I found myself engrossed in this year’s Canada Reads debate. I haven’t had the time to read the books or listen to the debates in a couple of years so perhaps this excitement occurs every year, but this year’s debate seemed particularly intense. I think part of that intensity was because the debate was about more than books. This year was also about the issues that need the attention of Canadians. So each debater wasn’t just arguing the literary merits of their books, they were also arguing for the recognition of Aboriginal rights (The Orenda), the plight of new immigrants (Cockroach), gender identity (Annabel), racism (Half-Blood Blues) and the environment (Year of the Flood). And all of these issues elicit strong emotions.
Although in hindsight, I’m not quite sure Donovan Bailey did present the issue “Half-Blood Blues” brings to the forefront.
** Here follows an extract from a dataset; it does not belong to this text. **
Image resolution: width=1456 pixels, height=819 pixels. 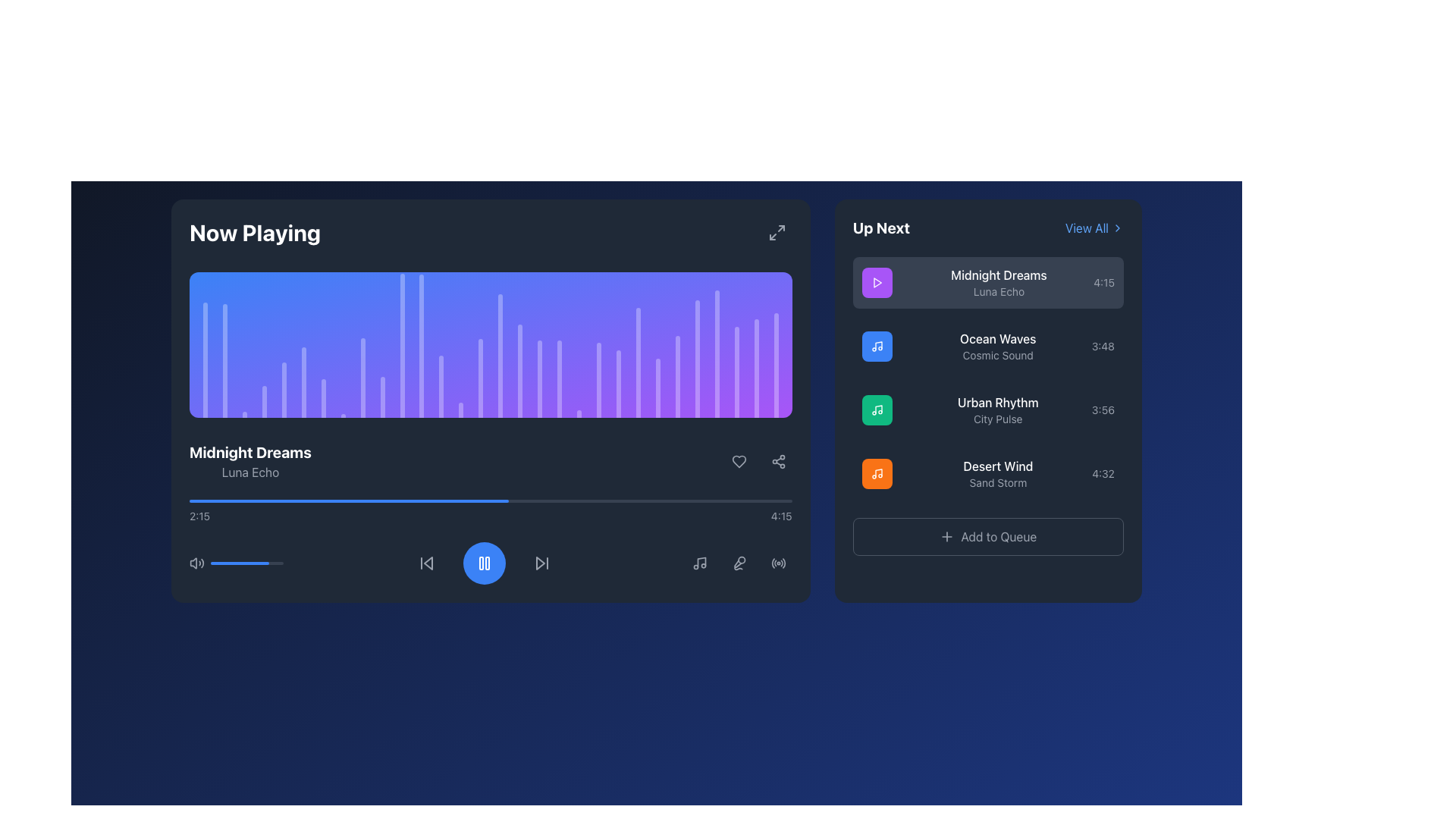 What do you see at coordinates (426, 563) in the screenshot?
I see `the first button on the left side of the playback controls to skip to the previous track in the playlist` at bounding box center [426, 563].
I think the only reason that “Half-Blood Blues” made it to Day 2 was because the book is so well written. It didn’t have a relevant Canadian justice issue, not in the obvious way as the rest of the books, so it wasn’t a surprise when it was voted out.
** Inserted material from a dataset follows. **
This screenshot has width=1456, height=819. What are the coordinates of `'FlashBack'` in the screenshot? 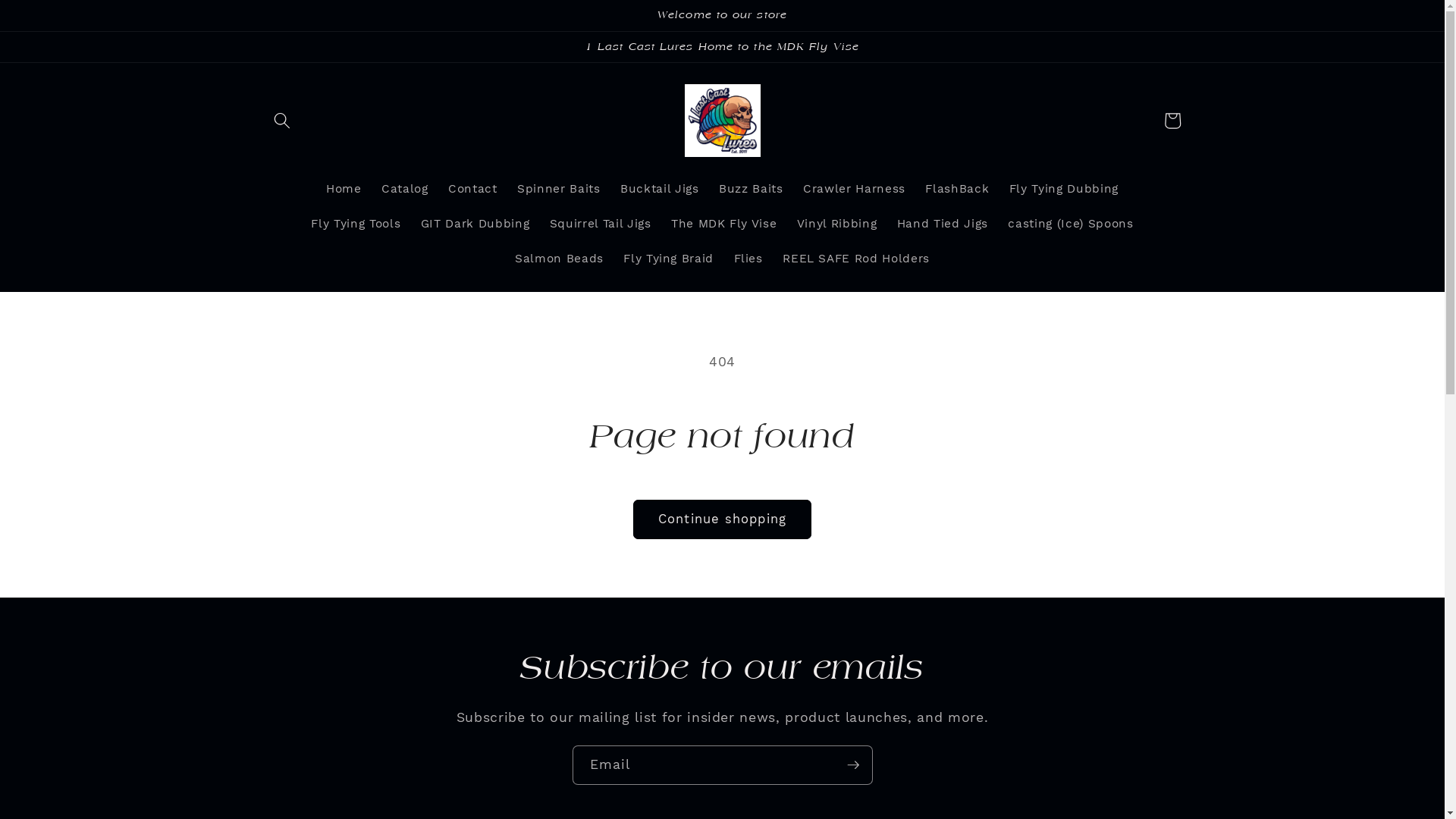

The most disappointing result was Day 1’s elimination of “Year of the Flood”. I agree with Stephen Lewis that the book put forward a very real environmental future, and that we lost out on that discussion by having the book voted out on Day 1. I know that some of the panelists argued that Atwood’s characters were not relatable yet I did not understand how the protagonist of “Cockroach” escaped that same assessment and resulting elimination. The result of the Day 1 debate still shocks me.
Another surprise for me was the eloquence of the panelists. Wab Kinew’s spoken word defense on the first day was clap-inducing (while driving in my car might I add). Stephen Lewis, who questioned his suitability on the first day for a literary panel, had so many quotable arguments. Most memorable for me: “I thought he was drunk on similes and metaphors” in reference to Rawi Hage’s “Cockroach”.
Sarah Gadon who seemed timid at first introductions quickly shed that perception by presenting her opinion firmly, voting strategically, and arguing passionately for “Annabel”. Even when all the panelists argued against her regarding the pregnancy plot point, Gadon stood her ground. She insisted the metaphorical meaning of the incident be considered (a worthwhile analysis I had not seen) and that an untrue literal interpretation should not sway the panelists’ votes. Her gutteral complaints at the elimination of “Annabel” reflected just how much she believed in her book and the issues it brought up.
And Samantha Bee. Every day I was impressed by her thoughtful, articulate, and emotional arguments for “Cockroach” and the issues faced by new immigrants that she felt this book represented. She made me (and her panelists) reconsider a book I had completely dismissed, and I think she is the reason that “Cockroach” made it so far in this competition.
And yet despite her best arguments, “The Orenda” won in a nail-biting final vote. I definitely agree it is the best book in terms of literary worth and the ability to change Canada’s perspective. The only thing that I wished at the end was that the debates could have gone on longer. There were so many issues both literary and socially that went undiscussed due to time restrictions, and perspectives that went unsaid due to the competitive nature of Canada Reads 2014. It’s too bad there couldn’t be a monthly radio book discussion. I guess I will just have to wait for next year’s Canada Reads!